▸ ПИСЬМЕННОЕ ЗАДАНИЕ A:
Изложите в виде краткого списка абзац фрагмента текста, который начинается словами «Через несколько недель». Сохраните его основные факты.

▸ ФРАГМЕНТ ТЕКСТА:
☆ ☆ ☆ ☆ ☆

Воображаемая Тами кивает. Однако Карла пребывает в растерянности: как ни странно, осознание невозможности предотвратить то, что она все испортит, действует утешающим образом. Возможно, эта проблема лежит вне зоны ответственности Карлы. Она решает перечитать книгу с самого начала. С этой мыслью она ложится в кровать, поворачивается на бок и засыпает.

Через несколько недель к Карле приходит осознание, что Батлер не предлагает готового решения, а только описывает проблему. Однако с той ночи Карла ощущает внутреннее раздвоение совсем по-другому. Батлер предоставила ее одновременному доверию и недоверию к себе право на существование. «Гендерное беспокойство» становится настольной книгой Карлы.

☆ ☆ ☆ ☆ ☆

▸ ПРЕДОСТАВЛЕННЫЕ ЗАПИСИ:

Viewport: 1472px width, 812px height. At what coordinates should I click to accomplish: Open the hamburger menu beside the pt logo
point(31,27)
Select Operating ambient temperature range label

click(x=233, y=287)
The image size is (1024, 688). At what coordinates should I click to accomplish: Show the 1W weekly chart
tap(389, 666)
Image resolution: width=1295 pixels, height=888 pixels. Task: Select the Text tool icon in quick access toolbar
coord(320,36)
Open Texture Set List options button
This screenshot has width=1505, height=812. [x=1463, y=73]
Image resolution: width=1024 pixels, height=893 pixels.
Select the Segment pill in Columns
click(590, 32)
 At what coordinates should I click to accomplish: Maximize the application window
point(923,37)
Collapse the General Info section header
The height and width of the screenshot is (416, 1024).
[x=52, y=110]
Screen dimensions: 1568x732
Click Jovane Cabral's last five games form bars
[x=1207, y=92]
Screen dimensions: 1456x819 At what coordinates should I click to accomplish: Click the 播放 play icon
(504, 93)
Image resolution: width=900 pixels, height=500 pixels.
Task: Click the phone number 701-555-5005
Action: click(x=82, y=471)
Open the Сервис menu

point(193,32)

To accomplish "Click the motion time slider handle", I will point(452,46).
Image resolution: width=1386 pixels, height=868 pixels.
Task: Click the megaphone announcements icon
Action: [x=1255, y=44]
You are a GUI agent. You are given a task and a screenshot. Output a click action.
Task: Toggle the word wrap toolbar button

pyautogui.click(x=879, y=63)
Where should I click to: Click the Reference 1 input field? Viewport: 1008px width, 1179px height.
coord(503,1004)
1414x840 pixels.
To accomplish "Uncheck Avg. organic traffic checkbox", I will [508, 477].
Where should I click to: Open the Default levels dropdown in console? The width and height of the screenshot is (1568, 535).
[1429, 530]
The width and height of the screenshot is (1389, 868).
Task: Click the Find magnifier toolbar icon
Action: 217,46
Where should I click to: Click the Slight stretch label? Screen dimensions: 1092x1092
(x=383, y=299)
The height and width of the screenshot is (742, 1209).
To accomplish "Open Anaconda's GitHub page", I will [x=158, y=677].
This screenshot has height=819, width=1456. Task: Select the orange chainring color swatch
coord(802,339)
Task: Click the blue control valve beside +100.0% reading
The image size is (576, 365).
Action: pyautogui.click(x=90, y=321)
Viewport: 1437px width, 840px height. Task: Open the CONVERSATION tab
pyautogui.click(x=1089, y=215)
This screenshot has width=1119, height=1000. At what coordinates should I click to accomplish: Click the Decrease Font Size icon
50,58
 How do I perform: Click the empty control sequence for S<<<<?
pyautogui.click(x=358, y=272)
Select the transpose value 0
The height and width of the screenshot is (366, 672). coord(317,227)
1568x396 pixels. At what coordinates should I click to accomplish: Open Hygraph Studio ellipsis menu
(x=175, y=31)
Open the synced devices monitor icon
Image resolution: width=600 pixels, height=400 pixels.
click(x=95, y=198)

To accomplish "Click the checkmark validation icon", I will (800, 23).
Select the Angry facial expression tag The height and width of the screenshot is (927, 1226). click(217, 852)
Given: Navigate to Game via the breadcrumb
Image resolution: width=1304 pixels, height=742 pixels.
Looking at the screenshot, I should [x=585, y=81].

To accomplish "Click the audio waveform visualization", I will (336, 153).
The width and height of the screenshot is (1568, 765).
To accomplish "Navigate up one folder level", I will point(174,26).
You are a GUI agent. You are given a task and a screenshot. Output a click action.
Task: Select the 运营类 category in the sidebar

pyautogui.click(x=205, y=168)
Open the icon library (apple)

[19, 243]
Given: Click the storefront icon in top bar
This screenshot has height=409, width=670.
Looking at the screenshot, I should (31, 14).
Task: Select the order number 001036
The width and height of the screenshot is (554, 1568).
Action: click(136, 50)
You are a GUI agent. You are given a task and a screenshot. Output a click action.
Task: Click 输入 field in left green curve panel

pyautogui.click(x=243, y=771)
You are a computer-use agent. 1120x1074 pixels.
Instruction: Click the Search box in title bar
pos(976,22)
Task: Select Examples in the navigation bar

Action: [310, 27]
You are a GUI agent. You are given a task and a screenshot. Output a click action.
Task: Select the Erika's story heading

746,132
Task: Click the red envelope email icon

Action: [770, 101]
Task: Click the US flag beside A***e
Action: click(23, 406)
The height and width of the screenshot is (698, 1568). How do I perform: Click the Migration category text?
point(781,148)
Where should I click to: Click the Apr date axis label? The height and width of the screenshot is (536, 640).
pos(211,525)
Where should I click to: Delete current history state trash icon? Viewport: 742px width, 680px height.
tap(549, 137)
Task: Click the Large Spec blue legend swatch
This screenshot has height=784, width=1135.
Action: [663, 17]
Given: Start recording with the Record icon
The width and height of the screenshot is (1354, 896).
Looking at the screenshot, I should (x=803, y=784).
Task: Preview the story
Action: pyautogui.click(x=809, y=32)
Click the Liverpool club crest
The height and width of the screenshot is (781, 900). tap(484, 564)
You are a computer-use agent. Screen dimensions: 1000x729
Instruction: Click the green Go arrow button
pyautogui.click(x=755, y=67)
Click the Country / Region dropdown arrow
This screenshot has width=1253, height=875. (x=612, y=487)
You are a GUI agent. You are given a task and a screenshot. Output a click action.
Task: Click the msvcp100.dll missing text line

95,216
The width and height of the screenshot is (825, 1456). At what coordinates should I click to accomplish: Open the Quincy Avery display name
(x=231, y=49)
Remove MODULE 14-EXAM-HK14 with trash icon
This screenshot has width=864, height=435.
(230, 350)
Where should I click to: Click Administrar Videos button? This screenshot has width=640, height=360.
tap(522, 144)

☆ ☆ ☆ ☆ ☆

▸ ПИСЬМЕННОЕ ЗАДАНИЕ B:
Процитируйте из записей отрезок от строки, содержащей «Image resolution: width=1295», до строки, содержащей «This screenshot has width=1505, height=812.», включая обе эти строки.

▸ ПРАВИЛЬНЫЙ РЕЗУЛЬТАТ A:
- Через несколько недель Карла понимает, что Батлер не предлагает готового решения, а лишь описывает проблему.
- Тем не менее с той ночи Карла совсем иначе ощущает своё внутреннее раздвоение.
- Батлер дала право на существование одновременному доверию и недоверию Карлы к себе.
- «Гендерное беспокойство» становится настольной книгой Карлы.

▸ ПРАВИЛЬНЫЙ РЕЗУЛЬТАТ B:
Image resolution: width=1295 pixels, height=888 pixels. Task: Select the Text tool icon in quick access toolbar
coord(320,36)
Open Texture Set List options button
This screenshot has width=1505, height=812. [x=1463, y=73]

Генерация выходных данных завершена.